Stonewood Homes Whanganui is finishing up a subdivision in Sussex St, sales manager Jamie O'Leary says. Photo / Bevan Conley
Whanganui is experiencing skyrocketing housing demand, and builders, developers and surveyors are scrambling to keep up.
The demand for housing began in 2016. Building consents have virtually doubled from about 50 a year to more than 100 since then, and applications to subdivide have more than doubled over the sametime.
In the months from January to August this year, 103 consents were issued in the Whanganui district.
In 2015, there were 39 subdivision applications in the district, which resulted in 47 new house lots.
By 2019, the applications had ballooned to 90, with 200 new house lots resulting.
The district's population grew from 45,309 in the 2018 Census to 47,300 in 2019, according to Statistics NZ.
"Our planning, building and infrastructure teams are helping facilitate a city-wide growth phenomenon not seen in Whanganui for decades," Whanganui District Council planning manager Hamish Lampp said.
Zoning changes, resource consents and the addition of infrastructure all take time. The lag in supply of subdividable land is limiting the prospects of Whanganui developer Bernard Reuters.
He owns the Devon Homes franchise and has sent staff to Auckland, Hawke's Bay and Wairarapa to work.
"We get several inquiries a week. If we had the land we would be able to build more houses. Developers can't develop, because there isn't the land to develop," he said.
Stonewood Homes Whanganui sales manager Jamie O'Leary is in a similar position.
"Land ready to build on is getting scarce. We could be doing more projects if more land was available," he said.
Stonewood Homes is working on 11 house lots in Sussex Rd, has done five in Springvale Rd and eight in Oxford St. It has a 16-lot subdivision coming up, 10 houses on the go and more irons in the fire.
It took three to five years from a zoning change to land being available for building, O'Leary said.
"It's not the council's problem. It's just that everybody has to work within the requirements of the RMA [Resource Management Act]," Reuters said.
Construction of the Fitzherbert Ave extension will begin in late October, Lampp said, opening up the Springvale growth zone and a potential 600 house sites. A zoning change has also made land in northwest Whanganui available.
Developers are getting a steady level of inquiries. O'Leary says young people are looking, but so are retirees and people returning to Whanganui from elsewhere in New Zealand or overseas.
The scarcity of land is making buyers less fussy about which suburb they live in.
"Most will consider any land at all now."
With land scarce, higher-density housing such as apartments and duplexes were becoming more popular - a trend that was likely to continue, Lampp said.
"We are seeing the demolition of older building stock making way for multi-units; the type of urban renewal traditionally only seen in our largest cities."

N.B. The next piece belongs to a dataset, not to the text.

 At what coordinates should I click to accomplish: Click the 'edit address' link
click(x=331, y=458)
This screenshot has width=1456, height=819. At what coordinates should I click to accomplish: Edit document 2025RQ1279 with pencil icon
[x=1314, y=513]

Reuters has two apartment projects on the go.
Infill housing - where extra houses are added on existing large sections - is another option.
"With so many low-density, under-developed sections in our established suburbs ripe for intensification, infill housing consents are flying out the door," Lampp said.
O'Leary and Reuters are looking at infill options all the time - and they're quickly snapped up. In 2020 there were 31 applications for infill housing consents, resulting in 73 new house lots.
Tim Easton and Rebecca Hay have an application in. They own a narrow 1000sq m section in Smithfield Rd and plan to build a new house for themselves on the back and rent out the existing house at the front.
The project has been complex and expensive, with power, driveways, sewerage and water connections needed. The cost is equal to buying a whole new section - if there were sections available.
"They're like hen's teeth," Easton said.
Luckily they share the cost of a driveway with a neighbour, and will configure their back section in a way that suits both.
Interest rates may be low for those intending to build, but there are other pitfalls.
Lenders were imposing conditions that sometimes made finance difficult, O'Leary said. Getting materials was taking longer, and subcontractors were busier - which made building take longer. Council consent processing was getting faster though, he said.
For Reuters, finding tradespeople has become difficult, too.
"Everybody is screaming for staff - not only staff but competent, qualified, motivated staff."
Builder Shane Stone is not a developer who sells house and land packages. He has found another way to ease the housing shortage.
Four of his staff are building Bunnings' Clever Living Homes at his Wilson St base. Each house has three bedrooms and two bathrooms and sells for $240,000 plus GST if landed on a site within 50km.
He has seven going, and they are being trucked to Marton, Turangi, Ohakune, Waipipi and Aramoho.
"Demand is going crazy for them at the moment. We haven't advertised them at all."
The demand for rural subdivisions was just as fierce as in town, Lampp said.
The council is analysing population trends to decide how long this growth will continue. Central to its longer-term residential growth plan will be an "up not out" theme, of consolidation rather than spread, with sustainable transport options provided.
"We are seeing a good range of housing types coming to the market, with smaller homes on infill plots and family homes on larger plots in new subdivisions," Lampp said.